◆ PROBLEM SET:
[1] Answer these questions using the passage on fear of rejection.
(a) At which college does the writer say the choice to attend may have been based on fear of rejection?
(b) What program did the writer decide to enter in order to please parents and teachers?
(c) Which school did the writer consider the best?
[2] Carry on the passage on fear of rejection from the point where it stops.

◆ EXCERPTED PASSAGE:
-*-

2) My fear of rejection has actually done a lot of good in my life. While it makes me obsessed with being the best, it also makes me work harder than most people. I constantly am looking for ways to outsmart and outwork others (which may actually be a negative sometimes). I never let my life stagnate, because stagnation to me means failure. If I'm not constantly on the run, then I'm not keeping up and getting ahead, which means I'm failing and being rejected.
This extended farther than I could have imagined. While perhaps not the only reason, my fear of rejection and failure branched out to the international. I got it in my head that if I don't become the absolute best - the president of the US or better - then I will be a failure. I figured that I needed to learn multiple foreign languages, because I will have to be the best president our country has ever seen and that means international expertise. One underlying reason behind my drive to move to China was to master international relations, which starts with understanding language and people.
It's possible that even my choice to go to college at UCSD was based on fear of rejection. Going back even further, even doing well in school was based on this. I used to do terrible in school and not care up until about the same point that I started doing poorly in baseball. I wanted to please my parents, my teachers, and gain the attention and affection of other students, so I figured that I had to go into the honors program. When I got there I found that I was way behind everyone else and that was very embarrassing. I worked extremely hard and caught up in the end, even passing many of them.
I was tired of school and wasn't sure that I wanted to go to college just yet. I was considering moving abroad or doing something crazy and exciting; however I knew that there were too many people expecting "better" things of me and everyone was going to college somewhere. If I was going to college I wanted to go to the best - Stanford. I got the application, but then I was too afraid to do it for fear of what that rejection letter would mean.

-*-

◆ DATA EXTRACT:
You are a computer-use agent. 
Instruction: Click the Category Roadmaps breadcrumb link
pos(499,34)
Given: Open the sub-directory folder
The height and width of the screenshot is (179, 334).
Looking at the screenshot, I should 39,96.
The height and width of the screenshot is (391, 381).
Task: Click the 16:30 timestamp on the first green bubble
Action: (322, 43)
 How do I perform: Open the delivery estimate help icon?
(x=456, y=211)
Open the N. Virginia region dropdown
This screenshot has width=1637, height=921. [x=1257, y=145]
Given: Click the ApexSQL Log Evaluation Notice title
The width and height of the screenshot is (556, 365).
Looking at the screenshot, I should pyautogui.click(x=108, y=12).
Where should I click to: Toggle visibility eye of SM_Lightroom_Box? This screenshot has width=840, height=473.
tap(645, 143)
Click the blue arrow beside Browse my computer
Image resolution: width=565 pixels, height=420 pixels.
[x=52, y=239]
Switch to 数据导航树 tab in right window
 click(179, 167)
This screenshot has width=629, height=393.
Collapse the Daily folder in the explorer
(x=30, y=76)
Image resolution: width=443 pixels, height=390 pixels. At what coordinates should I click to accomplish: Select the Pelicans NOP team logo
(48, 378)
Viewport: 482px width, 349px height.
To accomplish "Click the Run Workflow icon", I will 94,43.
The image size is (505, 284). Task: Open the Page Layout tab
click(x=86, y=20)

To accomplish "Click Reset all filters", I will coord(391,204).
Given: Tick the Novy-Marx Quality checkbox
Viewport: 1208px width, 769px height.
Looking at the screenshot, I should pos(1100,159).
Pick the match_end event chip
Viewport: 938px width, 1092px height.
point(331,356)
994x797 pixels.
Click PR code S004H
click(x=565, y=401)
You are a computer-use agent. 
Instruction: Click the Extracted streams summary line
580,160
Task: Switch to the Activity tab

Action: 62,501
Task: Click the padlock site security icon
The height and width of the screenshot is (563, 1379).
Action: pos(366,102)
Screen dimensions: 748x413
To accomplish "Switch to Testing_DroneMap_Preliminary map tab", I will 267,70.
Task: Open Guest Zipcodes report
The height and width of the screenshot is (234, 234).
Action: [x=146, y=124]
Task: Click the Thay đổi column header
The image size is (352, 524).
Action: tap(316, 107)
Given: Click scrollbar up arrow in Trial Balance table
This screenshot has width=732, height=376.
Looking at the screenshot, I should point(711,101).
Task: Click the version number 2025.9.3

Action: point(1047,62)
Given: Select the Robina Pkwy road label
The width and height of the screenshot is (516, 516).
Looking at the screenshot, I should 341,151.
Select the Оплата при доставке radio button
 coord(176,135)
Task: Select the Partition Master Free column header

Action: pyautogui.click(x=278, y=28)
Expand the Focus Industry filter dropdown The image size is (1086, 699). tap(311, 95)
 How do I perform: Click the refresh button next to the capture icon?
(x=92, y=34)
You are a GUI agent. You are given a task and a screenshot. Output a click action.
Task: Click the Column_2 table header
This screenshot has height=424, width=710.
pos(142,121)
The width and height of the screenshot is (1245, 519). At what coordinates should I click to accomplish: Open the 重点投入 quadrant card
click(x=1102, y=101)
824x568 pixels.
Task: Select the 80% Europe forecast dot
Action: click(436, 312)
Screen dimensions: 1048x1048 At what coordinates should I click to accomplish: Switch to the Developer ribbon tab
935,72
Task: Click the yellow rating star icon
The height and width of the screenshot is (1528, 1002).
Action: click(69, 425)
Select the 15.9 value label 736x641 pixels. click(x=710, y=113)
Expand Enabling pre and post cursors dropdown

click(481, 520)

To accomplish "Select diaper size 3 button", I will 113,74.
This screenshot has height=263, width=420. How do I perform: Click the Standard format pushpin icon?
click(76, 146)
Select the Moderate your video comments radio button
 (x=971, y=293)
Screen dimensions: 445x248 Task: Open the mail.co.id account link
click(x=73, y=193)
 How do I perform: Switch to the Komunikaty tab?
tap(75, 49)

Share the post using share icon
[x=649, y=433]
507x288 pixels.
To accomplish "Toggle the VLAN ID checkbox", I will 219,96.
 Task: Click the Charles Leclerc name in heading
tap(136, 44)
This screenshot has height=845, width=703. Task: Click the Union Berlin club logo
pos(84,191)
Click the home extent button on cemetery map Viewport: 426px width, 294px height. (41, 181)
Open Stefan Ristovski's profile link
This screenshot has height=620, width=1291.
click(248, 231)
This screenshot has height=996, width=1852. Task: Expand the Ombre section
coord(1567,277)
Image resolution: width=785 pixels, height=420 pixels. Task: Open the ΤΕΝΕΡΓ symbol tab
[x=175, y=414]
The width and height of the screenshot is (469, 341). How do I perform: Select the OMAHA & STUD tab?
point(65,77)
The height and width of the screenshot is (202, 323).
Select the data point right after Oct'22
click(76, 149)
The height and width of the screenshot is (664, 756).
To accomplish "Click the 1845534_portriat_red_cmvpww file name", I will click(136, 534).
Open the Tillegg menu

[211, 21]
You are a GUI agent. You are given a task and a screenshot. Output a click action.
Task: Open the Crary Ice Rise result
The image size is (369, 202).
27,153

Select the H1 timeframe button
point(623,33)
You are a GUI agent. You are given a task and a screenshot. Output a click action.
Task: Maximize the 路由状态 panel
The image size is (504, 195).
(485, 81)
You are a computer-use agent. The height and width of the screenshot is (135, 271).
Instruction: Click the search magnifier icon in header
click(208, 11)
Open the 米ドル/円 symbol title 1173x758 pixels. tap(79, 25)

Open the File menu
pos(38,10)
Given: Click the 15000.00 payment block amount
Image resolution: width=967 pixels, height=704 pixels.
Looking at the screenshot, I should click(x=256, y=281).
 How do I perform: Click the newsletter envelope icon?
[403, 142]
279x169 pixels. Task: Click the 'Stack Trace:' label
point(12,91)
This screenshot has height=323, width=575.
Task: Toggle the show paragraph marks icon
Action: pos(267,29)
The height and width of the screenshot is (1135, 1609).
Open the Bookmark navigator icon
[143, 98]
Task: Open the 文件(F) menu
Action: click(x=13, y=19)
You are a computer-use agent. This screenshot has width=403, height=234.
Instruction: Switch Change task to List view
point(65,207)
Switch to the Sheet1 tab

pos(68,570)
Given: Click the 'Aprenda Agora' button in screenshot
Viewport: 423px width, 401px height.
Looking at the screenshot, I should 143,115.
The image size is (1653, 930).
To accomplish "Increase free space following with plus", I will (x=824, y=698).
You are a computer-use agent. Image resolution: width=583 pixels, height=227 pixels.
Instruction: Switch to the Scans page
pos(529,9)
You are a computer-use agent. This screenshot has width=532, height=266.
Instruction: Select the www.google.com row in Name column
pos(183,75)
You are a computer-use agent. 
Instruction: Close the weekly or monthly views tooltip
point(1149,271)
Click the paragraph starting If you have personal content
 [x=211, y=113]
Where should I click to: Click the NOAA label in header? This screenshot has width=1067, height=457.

-*-

◆ RESPONSES:
[1]
(a) UCSD
(b) The honors program
(c) Stanford

[2]
3) As shown above, I might not be the same person I am today without fear - a college graduate, multi-lingual, and driven to work so hard. I wouldn't eliminate these fears even if I could. Fear is human, so I think this question is worded poorly. I think he should say "how would your life change if you could harness your fear into a positive: control it."
If I could harness my fear I would continue to be motivated and strive for perfection, but it wouldn't be devastating to me if I don't reach it - I would focus on the path more than the result, which leads to a happier life. Losing - my biggest problem - would be gone, and I would be more willing to take failures and turn them into learning tools for future success. There are many situations in which fear holds me back, keeps me from acting on things that I should be acting on - all of these things I will be able to do without thinking at all. This will relieve a lot of stress in my life. If I can harness this fear I will stop looking for security pockets where I can lay low away from from fear, and instead look for opportunities out in the open. I would throw the ball through the fear and the butterflies without a second thought.

While I know that fear isn't the ultimate deciding factor in my life, I have to recognize its power. Fear is a powerful tool and even more powerful when one masters it. It is not a one-sided destructive force, but actually very creative in its own right. Freedom, however, is only found when we do finally master fear and are free to make choices against animal instinct to hide in the dark but rather run toward the light.

The funniest thing about this is that my fears caused my drive for perfection, which lead me to personal development as I know that without fixing problems inside I will never have what it takes to become the best on the outside. Personal development lead me to examining my fears, which hopefully will lead to me overcoming my fears. Fear leads to overcoming fear. Wrap your brain around that one!

Monday, October 20, 2008

Fear and Confidence - theme of the year?

This has to end. I have to stop constantly living in fear of so many things. I should have an abundance of confidence in so many areas, and yet I don't and it is once again affecting my life.

The first time my life was affected largely by a sudden loss of confidence and then an over-gripping fear was in middle school. It was baseball season and I was one of the best players in the city. I woke up one morning with a strange feeling, something that I had never felt before. It was fear. I don't know where the fear came from, but it was there - I could almost smell it so stiff in the air.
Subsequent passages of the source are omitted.